Stored items
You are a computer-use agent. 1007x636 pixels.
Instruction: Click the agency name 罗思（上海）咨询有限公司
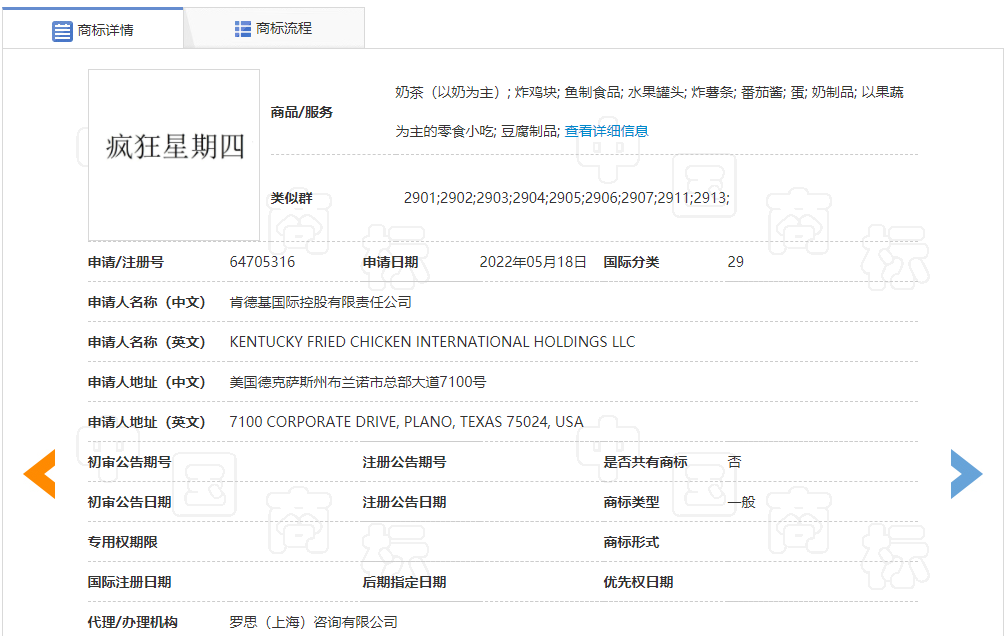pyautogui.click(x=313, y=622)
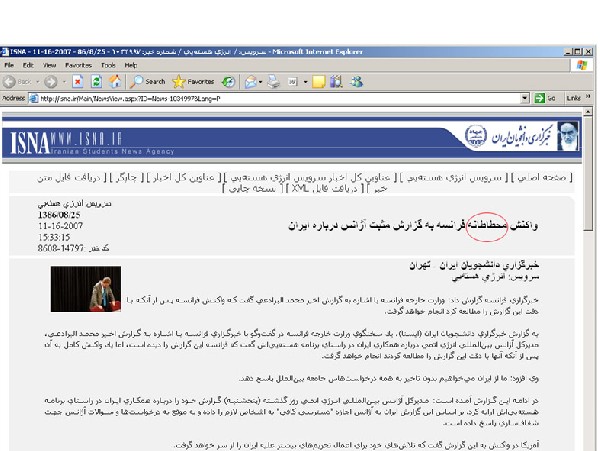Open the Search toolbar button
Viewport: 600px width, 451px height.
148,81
==
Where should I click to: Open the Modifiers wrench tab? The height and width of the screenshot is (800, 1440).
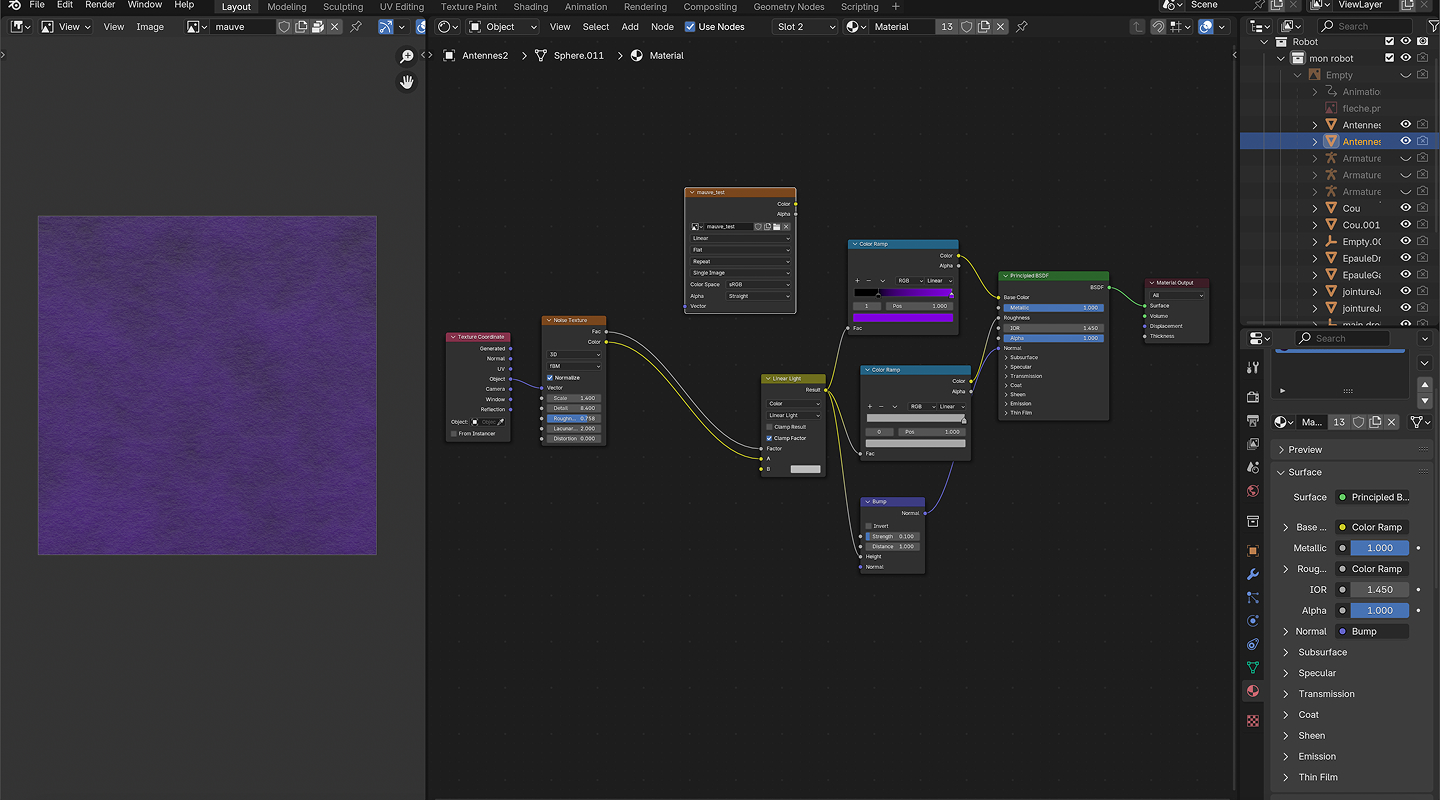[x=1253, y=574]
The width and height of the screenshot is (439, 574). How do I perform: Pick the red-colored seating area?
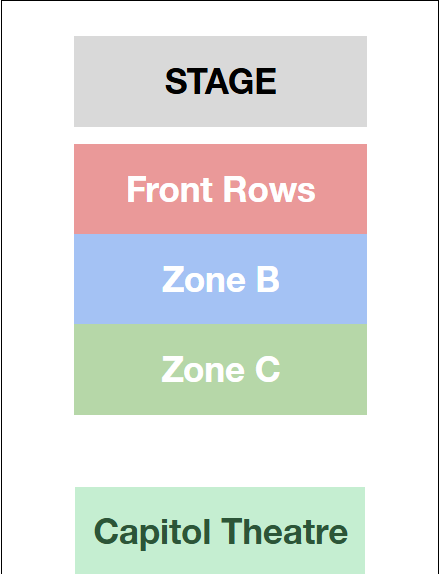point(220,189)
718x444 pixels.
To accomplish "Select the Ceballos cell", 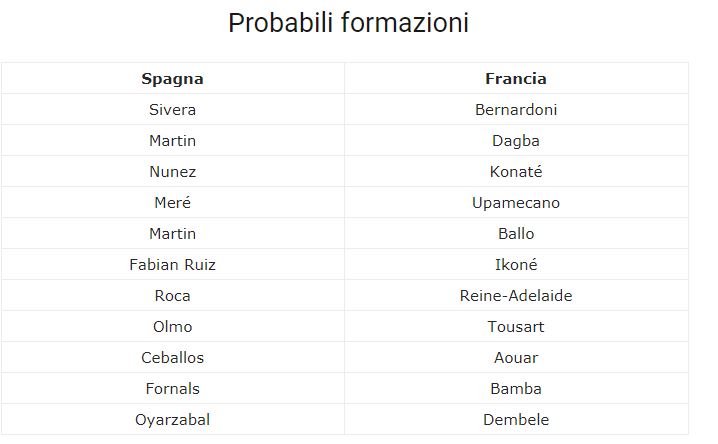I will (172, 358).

> **GOAL OF THE EXERCISE**
Only lines containing the string "pixels" belong in the answer; find them in the data above and copy them.

> **YOUR SOLUTION**
You are a computer-use agent. 1007x636 pixels.
718x444 pixels.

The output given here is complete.